浅田参考人 どうも御質問ありがとうございました。

 二〇〇八年のNSGにおける決定というのは、それまでNSGというのは、NPTに入っていない国に対していかに核兵器の拡散を防止するかということで、細かく言いますと、国際原子力機関の包括的な保障措置を受け入れていない国に対しては原子力資機材を提供しないというルールをつくっておったわけですね。これを、インドとの関係で例外扱いしようということで、アメリカが中心となりまして議論をしておったわけですけれども、すぐには決まらなくて、何回かの会議の結果として、インドが核実験を行った場合についての議論が最も争われたところで、この点について、先ほども少し出ました公文にも書かれております、二〇〇八年の九月五日のインドのムカジー外相の声明というものが出されまして、そこでインドは、核実験に対してモラトリアムを守るというふうなことを誓約しました。

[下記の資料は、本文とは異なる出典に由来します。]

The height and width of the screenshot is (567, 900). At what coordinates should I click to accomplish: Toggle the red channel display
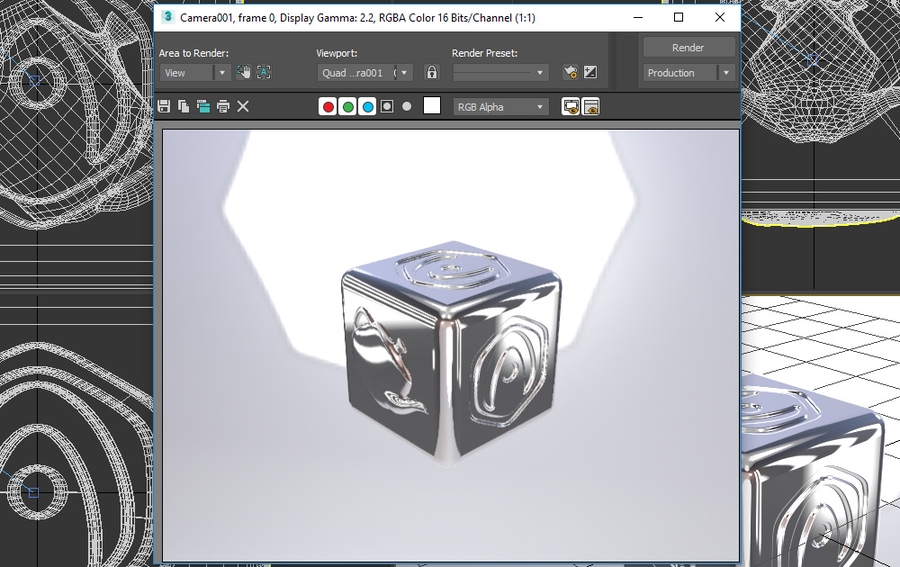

 これをベースに、では、インドに対してこれまで禁止されておった原子力資機材の提供を認めようということが、日本を含めてコンセンサスで採択されたということで、それ以降、包括的保障措置を受け入れていないけれども、インドに対しては資機材を提供できるということになって、その後、多数の国が協定を締結しているということでございます。

大野委員 ありがとうございます。

 つまり、このときに加盟していないところに対して何らかのアクションを起こさないといけないよねという流れが多分国際社会の中にあって、多分コミットしないと孤立化をさせてしまうよね、むしろ民生品も含めて全てブラックボックスの方に行ってしまうんじゃないか、こういう懸念があったという理解でよろしいですか。

浅田参考人 そもそもの経緯とは別にしまして、その議論の中で、NPT体制の外にある国に対してどのような規制を、規制といいますか、不拡散の措置を事実上守らせるかということは、確かに議論があったと思います。

 つまり、例えば日本の原子力協定のように厳しい条件のもとに提供するということになりますと、インドは、提供を受けるためには、あるいは提供を受け続けるためには、その規制に対してそれを守るようなことをしなければいけないということになりますので、事実上そういった不拡散の体制にインドは入っていく、これが重要だという認識はあったと思います。

大野委員 おっしゃるとおり、私も、やはり二〇〇八年の体制というのがしっかりと構築できたことによって、もちろん原子力あるいは核の実験のモラトリアムというのを含めて、いろいろな条件のもとにその体制を築いていくという協力があったからこそ不拡散の体制がある種強化をされたんじゃないか、こういう思いを持っているところであります。

 特に、私は、この交渉の経緯、専門家じゃないのでそんなに読んではおりません、さらっと斜め読みをさせていただきましたけれども、いろいろな議論が当時あって、やはりさっき鈴木先生がおっしゃったような話もあったようでありますが、結果的にNSGの中で一致して、最終的には、これだったらモラトリアム宣言をベースにしているとかいう条件があるならば、まあそうだよねということで、NSGの各国が合意したというふうに伺っておりますので、ある種、不拡散体制が強化できたのではないかと思うんですけれども。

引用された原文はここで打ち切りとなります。